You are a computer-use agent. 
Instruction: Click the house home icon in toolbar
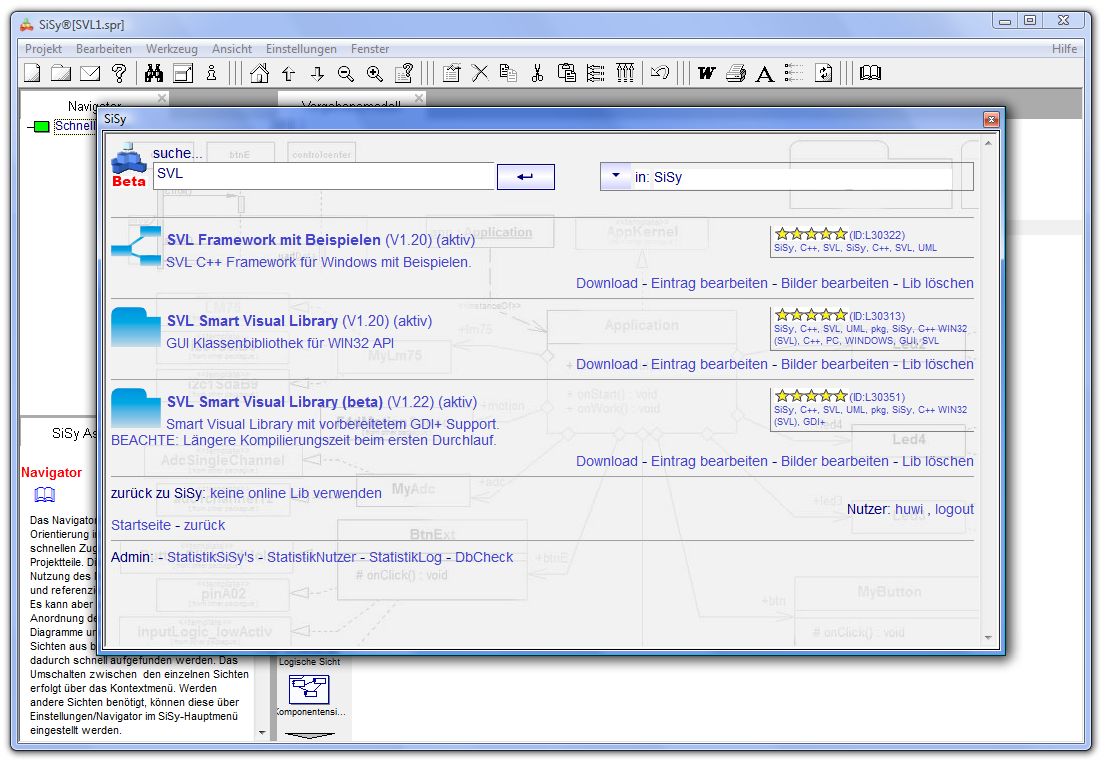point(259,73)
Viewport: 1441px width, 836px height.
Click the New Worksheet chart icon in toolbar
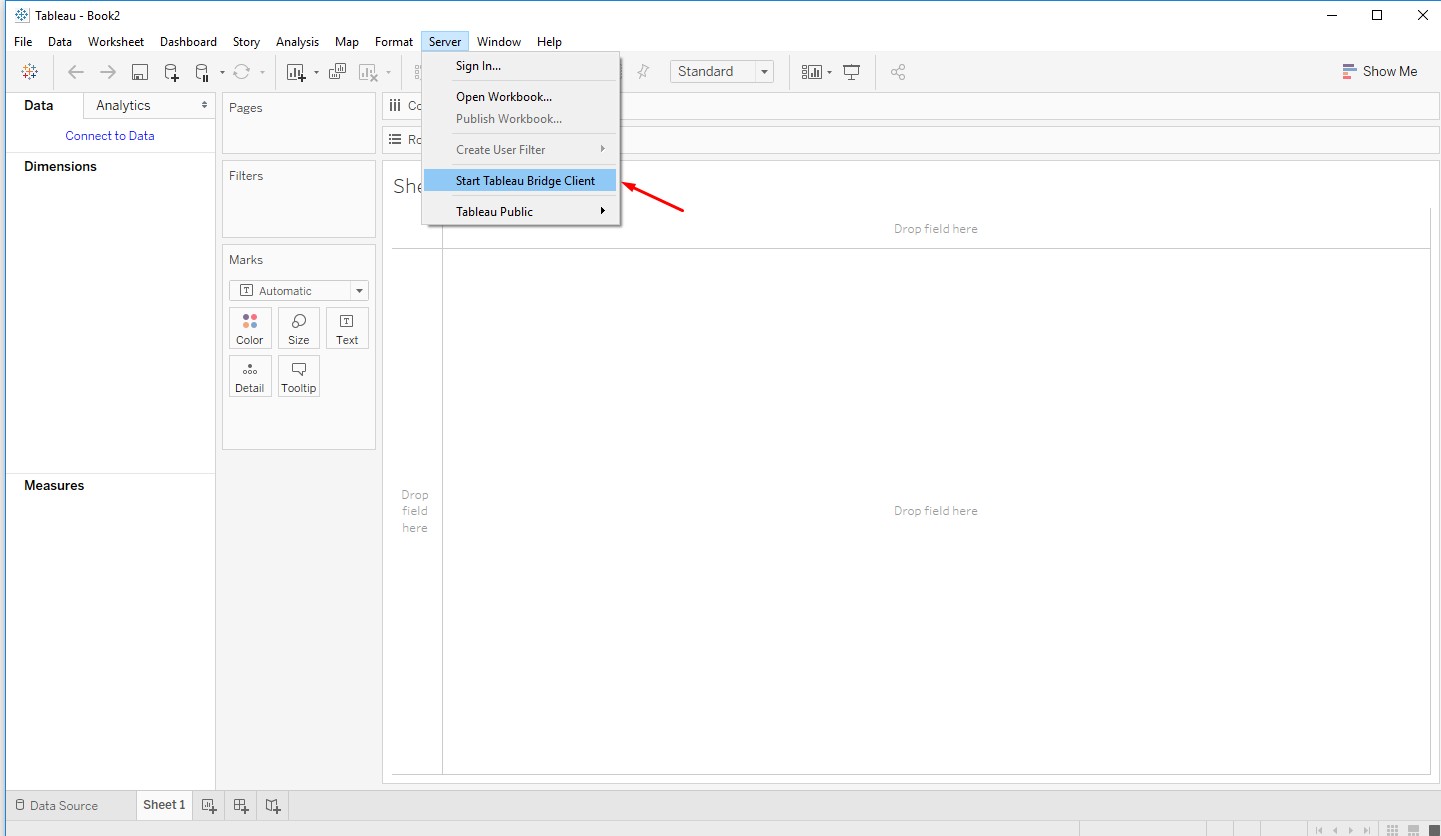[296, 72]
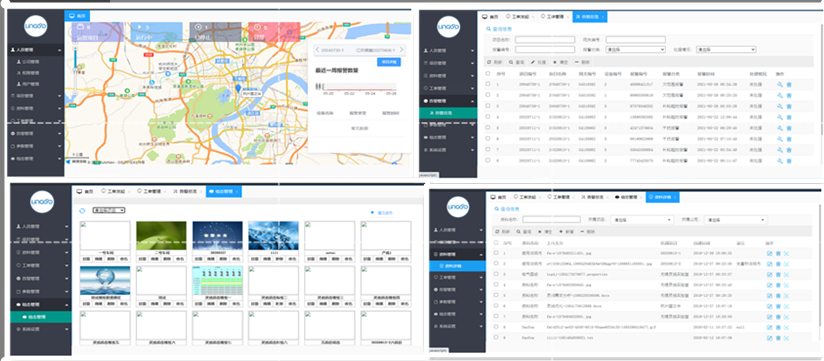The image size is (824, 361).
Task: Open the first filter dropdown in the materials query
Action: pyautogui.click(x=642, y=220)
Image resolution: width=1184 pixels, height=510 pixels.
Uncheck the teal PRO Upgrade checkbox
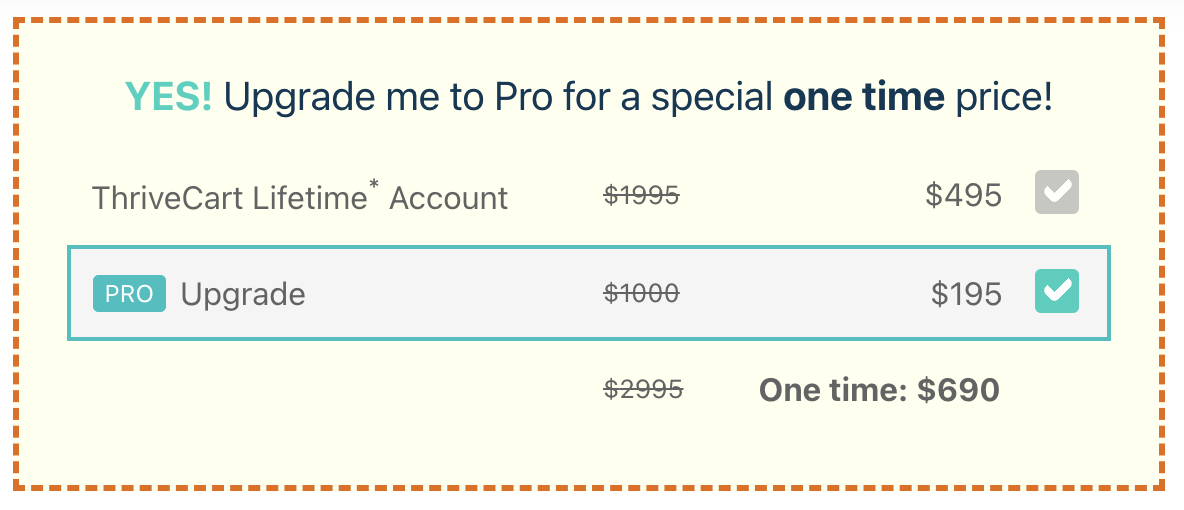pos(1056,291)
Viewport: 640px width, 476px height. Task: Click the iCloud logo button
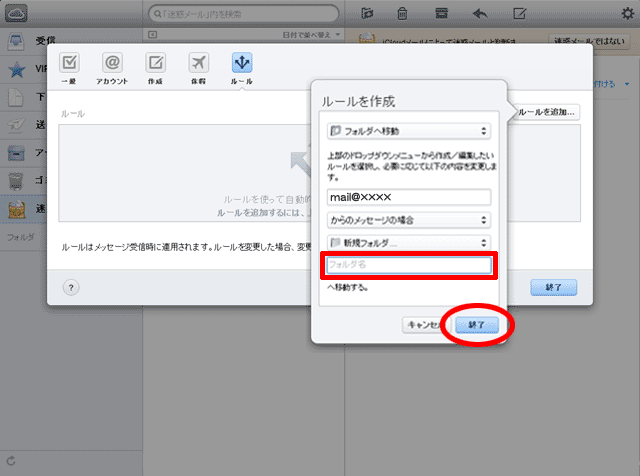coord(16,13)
****************
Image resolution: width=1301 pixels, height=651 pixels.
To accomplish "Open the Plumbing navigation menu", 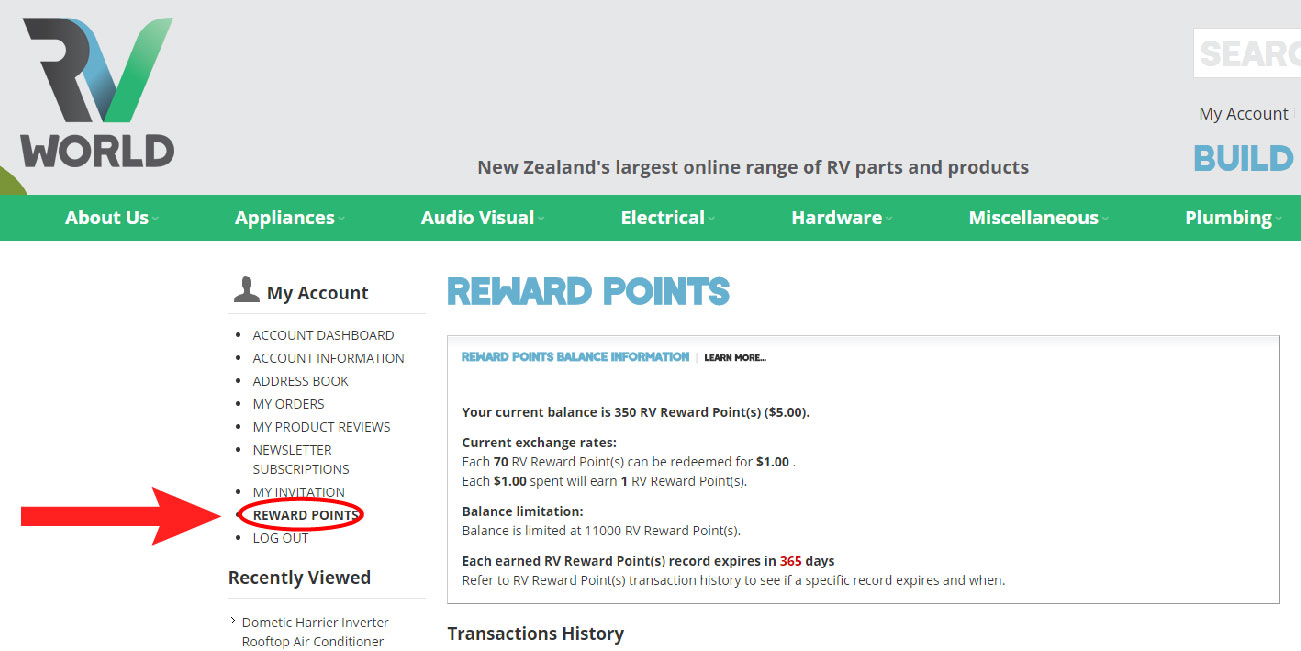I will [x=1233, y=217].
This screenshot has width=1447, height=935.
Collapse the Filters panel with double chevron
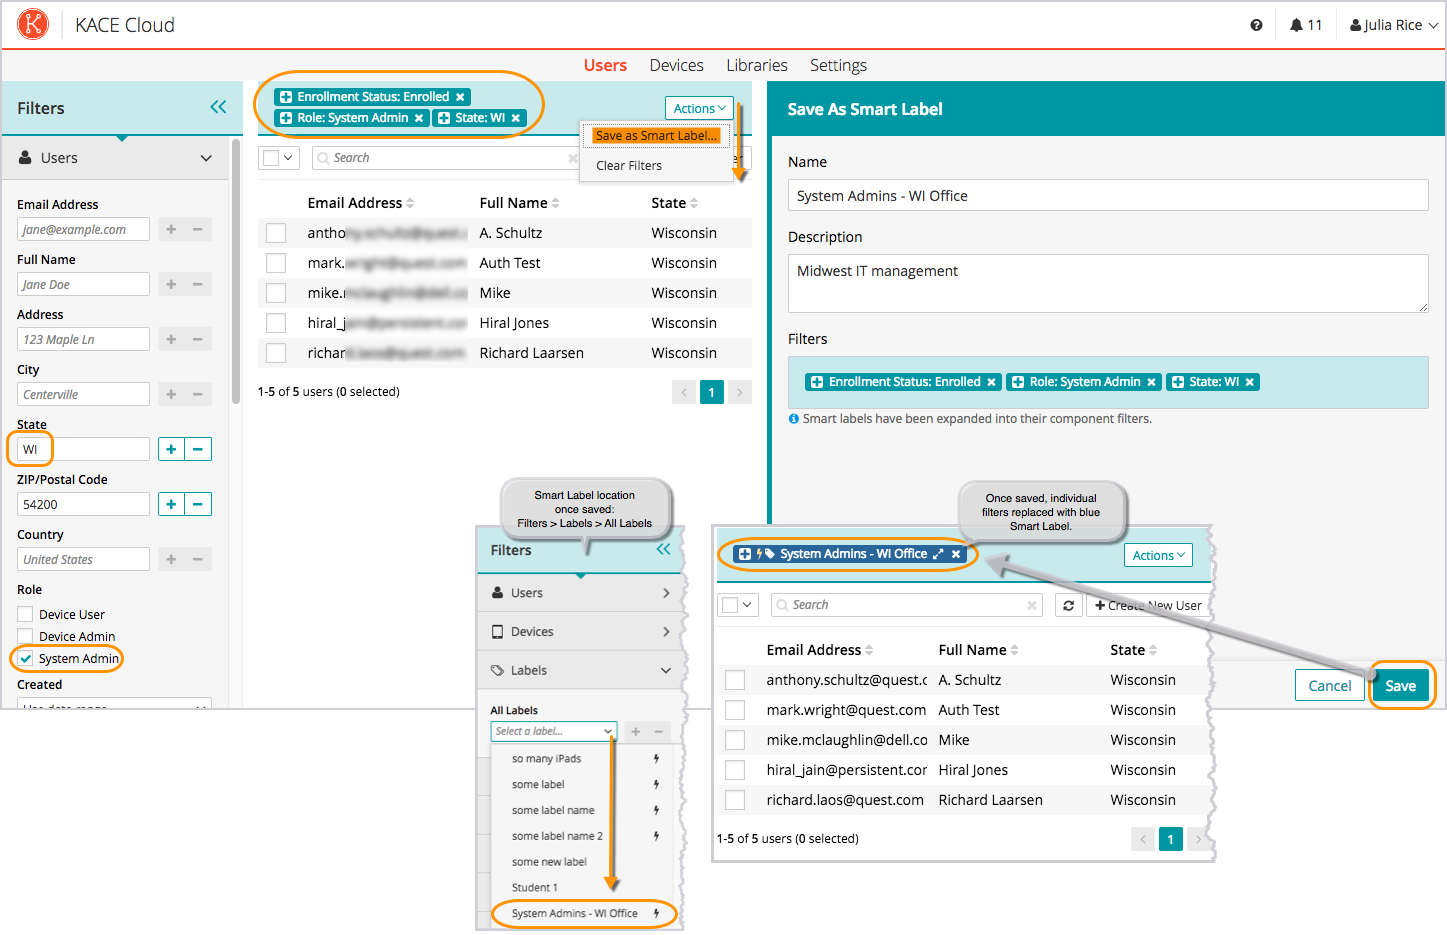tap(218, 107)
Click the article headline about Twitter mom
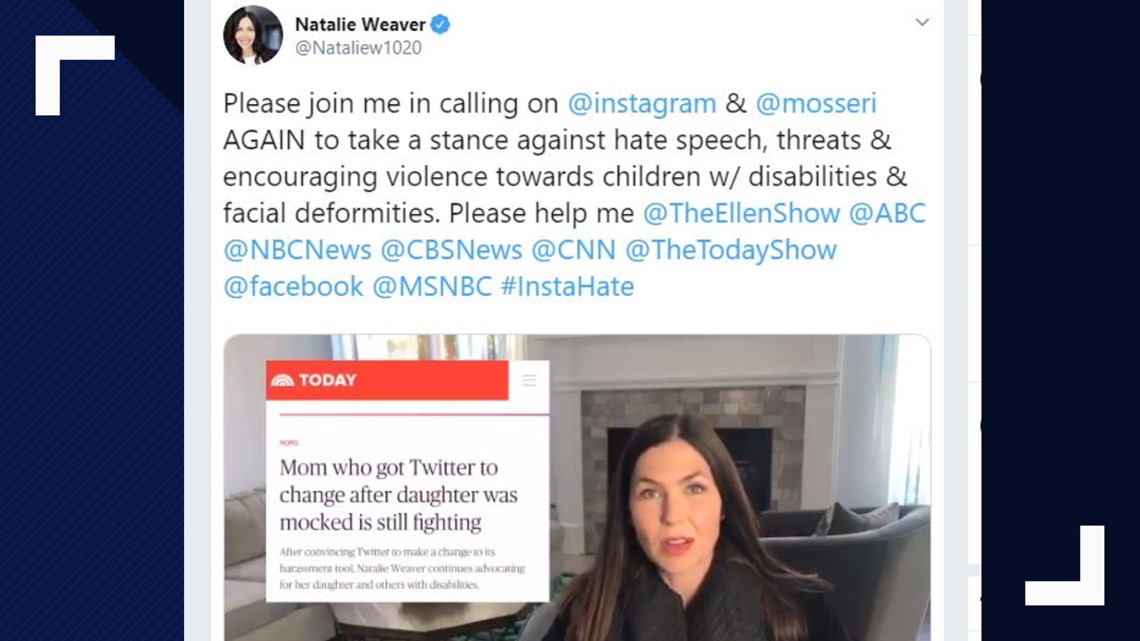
****************
WHAT YOU HAVE TO DO: Please list every line of the records that contains "pixels".

WRITTEN SOLUTION:
Image resolution: width=1184 pixels, height=510 pixels.
Image resolution: width=1301 pixels, height=651 pixels.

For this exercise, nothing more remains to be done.